Task description: Recast everything in the listing from the line containing "Click the 2024-08 bar in chart" down to the line containing "Action: click(394, 524)", both included, as a Markdown table. Use the columns Row and Line, give each line a row number, and leave out blank lines.

** START Records to use **

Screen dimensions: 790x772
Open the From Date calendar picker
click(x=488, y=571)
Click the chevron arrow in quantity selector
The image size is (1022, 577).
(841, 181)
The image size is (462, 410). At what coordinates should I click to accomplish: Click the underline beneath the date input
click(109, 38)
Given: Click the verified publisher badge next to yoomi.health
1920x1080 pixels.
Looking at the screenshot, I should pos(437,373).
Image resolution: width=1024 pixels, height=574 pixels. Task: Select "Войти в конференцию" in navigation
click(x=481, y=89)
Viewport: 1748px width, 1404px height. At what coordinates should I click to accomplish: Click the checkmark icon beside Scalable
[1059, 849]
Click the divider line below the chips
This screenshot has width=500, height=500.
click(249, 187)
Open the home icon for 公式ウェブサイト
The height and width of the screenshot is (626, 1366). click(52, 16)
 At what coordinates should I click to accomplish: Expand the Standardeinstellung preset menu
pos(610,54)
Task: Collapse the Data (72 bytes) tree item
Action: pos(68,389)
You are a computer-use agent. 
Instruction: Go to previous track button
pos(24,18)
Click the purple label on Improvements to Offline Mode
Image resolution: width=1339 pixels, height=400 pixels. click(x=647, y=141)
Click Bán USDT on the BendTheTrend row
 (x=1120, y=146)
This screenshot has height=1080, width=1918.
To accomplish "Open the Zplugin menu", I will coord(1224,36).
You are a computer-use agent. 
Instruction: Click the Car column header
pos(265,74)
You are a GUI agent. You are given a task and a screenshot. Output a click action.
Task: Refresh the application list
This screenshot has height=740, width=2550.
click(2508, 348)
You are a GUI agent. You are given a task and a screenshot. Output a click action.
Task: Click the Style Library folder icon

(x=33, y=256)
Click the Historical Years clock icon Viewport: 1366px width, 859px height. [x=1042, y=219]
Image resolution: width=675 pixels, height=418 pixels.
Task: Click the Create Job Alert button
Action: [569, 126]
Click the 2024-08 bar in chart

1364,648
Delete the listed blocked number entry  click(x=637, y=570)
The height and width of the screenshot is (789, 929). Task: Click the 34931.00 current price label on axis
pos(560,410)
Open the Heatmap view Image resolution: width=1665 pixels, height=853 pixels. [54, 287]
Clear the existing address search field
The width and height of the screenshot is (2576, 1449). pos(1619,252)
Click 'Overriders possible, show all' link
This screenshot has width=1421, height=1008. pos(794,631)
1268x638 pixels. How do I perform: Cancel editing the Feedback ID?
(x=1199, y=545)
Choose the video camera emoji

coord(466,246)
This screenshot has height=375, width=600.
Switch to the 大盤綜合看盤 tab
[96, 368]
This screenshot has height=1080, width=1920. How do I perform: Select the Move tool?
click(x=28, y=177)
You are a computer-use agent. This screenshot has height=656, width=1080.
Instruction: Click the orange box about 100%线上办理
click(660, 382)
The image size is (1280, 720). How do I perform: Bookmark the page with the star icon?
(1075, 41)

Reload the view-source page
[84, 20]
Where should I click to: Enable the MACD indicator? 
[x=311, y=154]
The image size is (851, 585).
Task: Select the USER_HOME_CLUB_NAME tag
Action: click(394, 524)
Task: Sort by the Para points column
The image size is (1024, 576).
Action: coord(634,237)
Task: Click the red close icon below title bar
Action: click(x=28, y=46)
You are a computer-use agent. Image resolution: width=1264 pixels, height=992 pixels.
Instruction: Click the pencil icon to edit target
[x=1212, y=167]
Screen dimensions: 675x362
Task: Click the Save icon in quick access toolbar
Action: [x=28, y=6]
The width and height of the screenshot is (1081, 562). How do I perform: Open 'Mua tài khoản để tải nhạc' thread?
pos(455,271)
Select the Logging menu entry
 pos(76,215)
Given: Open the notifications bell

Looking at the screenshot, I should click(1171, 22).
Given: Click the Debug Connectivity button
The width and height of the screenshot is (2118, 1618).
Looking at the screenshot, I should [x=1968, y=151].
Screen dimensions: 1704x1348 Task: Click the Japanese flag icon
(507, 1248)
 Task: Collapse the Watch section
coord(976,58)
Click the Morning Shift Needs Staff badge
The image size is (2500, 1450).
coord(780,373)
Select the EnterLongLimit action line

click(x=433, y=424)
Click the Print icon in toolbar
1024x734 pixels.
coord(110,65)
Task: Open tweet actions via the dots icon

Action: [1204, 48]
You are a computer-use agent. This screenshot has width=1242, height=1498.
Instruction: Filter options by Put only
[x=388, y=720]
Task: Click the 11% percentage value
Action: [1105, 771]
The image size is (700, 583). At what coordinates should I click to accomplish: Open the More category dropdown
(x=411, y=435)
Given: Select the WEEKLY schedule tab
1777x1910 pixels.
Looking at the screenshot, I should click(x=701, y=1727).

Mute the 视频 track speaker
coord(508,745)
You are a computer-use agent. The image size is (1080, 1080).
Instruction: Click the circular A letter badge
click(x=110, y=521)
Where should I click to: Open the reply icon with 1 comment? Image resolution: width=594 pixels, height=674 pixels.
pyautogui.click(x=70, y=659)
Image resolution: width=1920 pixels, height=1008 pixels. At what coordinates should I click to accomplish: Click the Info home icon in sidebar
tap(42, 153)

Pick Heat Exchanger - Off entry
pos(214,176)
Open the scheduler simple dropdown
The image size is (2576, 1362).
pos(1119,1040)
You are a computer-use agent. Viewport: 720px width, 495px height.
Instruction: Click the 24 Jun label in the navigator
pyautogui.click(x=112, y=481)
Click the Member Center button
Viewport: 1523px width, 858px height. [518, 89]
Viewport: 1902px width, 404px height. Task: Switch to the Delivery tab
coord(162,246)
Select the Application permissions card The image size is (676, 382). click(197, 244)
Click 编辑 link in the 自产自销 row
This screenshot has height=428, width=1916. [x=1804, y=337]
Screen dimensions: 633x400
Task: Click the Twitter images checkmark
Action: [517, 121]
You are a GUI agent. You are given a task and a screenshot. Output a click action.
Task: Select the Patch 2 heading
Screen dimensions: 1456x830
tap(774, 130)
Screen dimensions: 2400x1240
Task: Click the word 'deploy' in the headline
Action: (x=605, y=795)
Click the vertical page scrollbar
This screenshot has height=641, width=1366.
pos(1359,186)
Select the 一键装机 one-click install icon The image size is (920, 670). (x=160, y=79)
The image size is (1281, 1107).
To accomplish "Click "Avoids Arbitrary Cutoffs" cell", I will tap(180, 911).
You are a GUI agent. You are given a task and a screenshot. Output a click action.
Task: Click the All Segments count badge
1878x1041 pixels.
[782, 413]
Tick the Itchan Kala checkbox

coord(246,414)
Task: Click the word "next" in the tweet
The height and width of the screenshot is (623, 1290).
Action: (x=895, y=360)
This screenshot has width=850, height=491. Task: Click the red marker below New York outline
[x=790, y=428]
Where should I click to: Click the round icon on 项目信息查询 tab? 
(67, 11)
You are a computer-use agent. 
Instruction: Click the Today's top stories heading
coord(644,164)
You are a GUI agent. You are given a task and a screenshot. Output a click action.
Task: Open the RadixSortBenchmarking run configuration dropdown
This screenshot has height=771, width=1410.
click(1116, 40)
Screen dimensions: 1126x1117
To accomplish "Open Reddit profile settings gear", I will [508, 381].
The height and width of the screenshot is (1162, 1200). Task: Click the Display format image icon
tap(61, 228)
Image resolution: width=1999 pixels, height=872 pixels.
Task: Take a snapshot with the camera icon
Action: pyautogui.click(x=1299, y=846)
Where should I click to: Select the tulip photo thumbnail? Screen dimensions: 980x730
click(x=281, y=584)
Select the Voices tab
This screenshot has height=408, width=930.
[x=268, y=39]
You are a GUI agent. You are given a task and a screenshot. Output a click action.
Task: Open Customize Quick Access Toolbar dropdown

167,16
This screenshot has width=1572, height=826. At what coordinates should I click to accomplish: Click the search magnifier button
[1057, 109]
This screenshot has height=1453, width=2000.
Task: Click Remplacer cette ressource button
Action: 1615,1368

** END Records to use **

Exercise answer:
| Row | Line |
|---|---|
| 1 | Click the 2024-08 bar in chart |
| 2 | 1364,648 |
| 3 | Delete the listed blocked number entry  click(x=637, y=570) |
| 4 | The height and width of the screenshot is (789, 929). Task: Click the 34931.00 current price label on axis |
| 5 | pos(560,410) |
| 6 | Open the Heatmap view Image resolution: width=1665 pixels, height=853 pixels. [54, 287] |
| 7 | Clear the existing address search field |
| 8 | The width and height of the screenshot is (2576, 1449). pos(1619,252) |
| 9 | Click 'Overriders possible, show all' link |
| 10 | This screenshot has width=1421, height=1008. pos(794,631) |
| 11 | 1268x638 pixels. How do I perform: Cancel editing the Feedback ID? |
| 12 | (x=1199, y=545) |
| 13 | Choose the video camera emoji |
| 14 | coord(466,246) |
| 15 | This screenshot has height=375, width=600. |
| 16 | Switch to the 大盤綜合看盤 tab |
| 17 | [96, 368] |
| 18 | This screenshot has height=1080, width=1920. How do I perform: Select the Move tool? |
| 19 | click(x=28, y=177) |
| 20 | You are a computer-use agent. This screenshot has height=656, width=1080. |
| 21 | Instruction: Click the orange box about 100%线上办理 |
| 22 | click(660, 382) |
| 23 | The image size is (1280, 720). How do I perform: Bookmark the page with the star icon? |
| 24 | (1075, 41) |
| 25 | Reload the view-source page |
| 26 | [84, 20] |
| 27 | Where should I click to: Enable the MACD indicator?  |
| 28 | [x=311, y=154] |
| 29 | The image size is (851, 585). |
| 30 | Task: Select the USER_HOME_CLUB_NAME tag |
| 31 | Action: click(394, 524) |